When you can't find a midd byround to agree on, a discussion can be had by offering consideration to each of their standards. The standard test would be to allow themself to work over it. If there is no more disagreement then a healthy f**k and truce should be accepted

Posted
I'm a real thug who has found time to lay nust of my principles to the side side. I'm now finding time to reach a reevaluation of myself and consider how to make some one else happy.
Posted
To a problem that doesn’t exist? Just because you haven’t had the problem, doesn’t mean it doesn’t exist. If you haven’t had to deal with it, good for you. there’s really only like 2 of you here who didn’t get it. Second a few people here actually understood that this is a problem in all kinds of relationships, not just bdsm. We can sit here and act like we’re all just super humans and we don’t have these problems, and we never make mistakes because we always do everything right. But no Again, reality isn’t perfect. So if I didn’t word my “perfect” enough for you to understand, oh well. My next thread might not be perfect to you either. But if you don’t understand something, all you have to do is ask questions. There’s no shame in admitting you just misinterpreted something. This just a friendly conversation to help people 🖤
Posted
A hard limit is a hard limit. Trying to negotiate around a hard limit because *you* want something is selfish, boundary pushing, and is just disrespectful of your partners boundaries. If you want things your partner doesnt or deems a hard limit, you either accept it and live without, or move on. Not rocket science.

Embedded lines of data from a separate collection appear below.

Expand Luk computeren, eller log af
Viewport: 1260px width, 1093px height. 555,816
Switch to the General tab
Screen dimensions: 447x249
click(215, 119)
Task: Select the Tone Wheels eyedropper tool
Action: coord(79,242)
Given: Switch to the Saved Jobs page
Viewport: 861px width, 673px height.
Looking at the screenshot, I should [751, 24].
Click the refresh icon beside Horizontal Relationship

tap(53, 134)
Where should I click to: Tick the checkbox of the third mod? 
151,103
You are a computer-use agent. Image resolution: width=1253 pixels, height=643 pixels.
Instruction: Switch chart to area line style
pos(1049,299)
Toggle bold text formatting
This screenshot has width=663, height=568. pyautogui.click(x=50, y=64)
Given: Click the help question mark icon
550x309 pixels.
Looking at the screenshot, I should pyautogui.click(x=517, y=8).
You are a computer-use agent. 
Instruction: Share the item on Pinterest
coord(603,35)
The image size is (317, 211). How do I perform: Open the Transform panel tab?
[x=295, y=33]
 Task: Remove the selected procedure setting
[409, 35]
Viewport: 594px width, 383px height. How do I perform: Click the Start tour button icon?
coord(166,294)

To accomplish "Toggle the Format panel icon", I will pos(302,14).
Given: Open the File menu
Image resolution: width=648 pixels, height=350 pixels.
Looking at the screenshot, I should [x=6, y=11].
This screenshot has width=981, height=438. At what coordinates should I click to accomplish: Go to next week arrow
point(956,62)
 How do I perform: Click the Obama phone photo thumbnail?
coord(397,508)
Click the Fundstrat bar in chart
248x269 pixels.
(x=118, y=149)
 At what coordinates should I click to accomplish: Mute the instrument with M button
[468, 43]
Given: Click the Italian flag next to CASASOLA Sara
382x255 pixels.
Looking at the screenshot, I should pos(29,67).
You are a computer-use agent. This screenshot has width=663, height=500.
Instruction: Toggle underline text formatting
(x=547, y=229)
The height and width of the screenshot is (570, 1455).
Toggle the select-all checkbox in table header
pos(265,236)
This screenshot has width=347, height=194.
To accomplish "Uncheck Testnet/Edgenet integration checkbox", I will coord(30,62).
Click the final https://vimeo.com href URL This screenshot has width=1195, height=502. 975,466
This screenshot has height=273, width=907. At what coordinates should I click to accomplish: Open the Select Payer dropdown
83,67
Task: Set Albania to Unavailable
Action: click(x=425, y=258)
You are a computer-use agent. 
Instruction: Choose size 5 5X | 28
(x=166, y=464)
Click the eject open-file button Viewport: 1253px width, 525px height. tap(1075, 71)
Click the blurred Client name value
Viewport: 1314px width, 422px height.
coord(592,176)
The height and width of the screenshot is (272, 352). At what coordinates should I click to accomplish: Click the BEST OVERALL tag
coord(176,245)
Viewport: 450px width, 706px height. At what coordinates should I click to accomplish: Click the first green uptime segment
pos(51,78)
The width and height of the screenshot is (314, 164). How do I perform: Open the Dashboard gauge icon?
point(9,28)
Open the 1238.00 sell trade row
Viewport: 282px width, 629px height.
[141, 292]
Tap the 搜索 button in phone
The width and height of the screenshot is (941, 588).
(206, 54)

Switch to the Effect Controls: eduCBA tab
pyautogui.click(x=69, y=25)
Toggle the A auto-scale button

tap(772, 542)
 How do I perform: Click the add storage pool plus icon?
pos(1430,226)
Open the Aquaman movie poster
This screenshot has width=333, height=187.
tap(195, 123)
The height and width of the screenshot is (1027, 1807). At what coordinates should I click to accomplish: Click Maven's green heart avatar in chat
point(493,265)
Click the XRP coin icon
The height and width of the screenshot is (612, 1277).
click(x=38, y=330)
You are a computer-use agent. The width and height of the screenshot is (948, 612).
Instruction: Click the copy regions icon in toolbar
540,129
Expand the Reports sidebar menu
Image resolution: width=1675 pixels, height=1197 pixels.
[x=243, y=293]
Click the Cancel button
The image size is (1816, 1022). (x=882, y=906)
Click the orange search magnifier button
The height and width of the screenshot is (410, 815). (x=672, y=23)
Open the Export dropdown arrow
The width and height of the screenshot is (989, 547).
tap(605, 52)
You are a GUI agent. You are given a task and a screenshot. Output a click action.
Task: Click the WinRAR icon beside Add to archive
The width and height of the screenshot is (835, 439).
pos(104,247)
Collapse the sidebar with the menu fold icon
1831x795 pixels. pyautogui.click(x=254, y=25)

Of course theres also the nonmonogamy option of having extra partners that potentially fill those gaps, but that depends on the boundaries of your relationship 🤷‍♀️
Posted
Are they needs or wants, a want I could set aside for the right Dom but a need would be hard to negotiate, I suggest communication on what is acceptable on both parts.
Posted

@lizzard27 they’re wants. Needs are definitely much harder to negotiate, but yes I’m this example they’re just wants. In the random example in the thread i made that clear, somehow a few people came up with hard limits and requirements haha

Posted
Yeah, I would put aside a want for the right Dom, I would hope he would do the same for me
Posted

It sounds like a situation in which compromise could be the solution.  Usually, a concern or issue is not black and white, it's complex.  When you want to be with someone, I think you should accept that U don't get everything the way you want because another person is involved.  So you may accept that your partner has blond hair when you prefer red heads because there are other parts about her that make it worth it.  In the situation you described, if the couple wants to stay together, then learn how to compromise with each other and see the bigger picture.  You mention sacrificing, kinda like that's a bad thing, but I think sacrificing for someone you care about is a way to show love.  This can be taken too far, I'm not suggesting sacrificing your principles.  Just suggesting flexibility.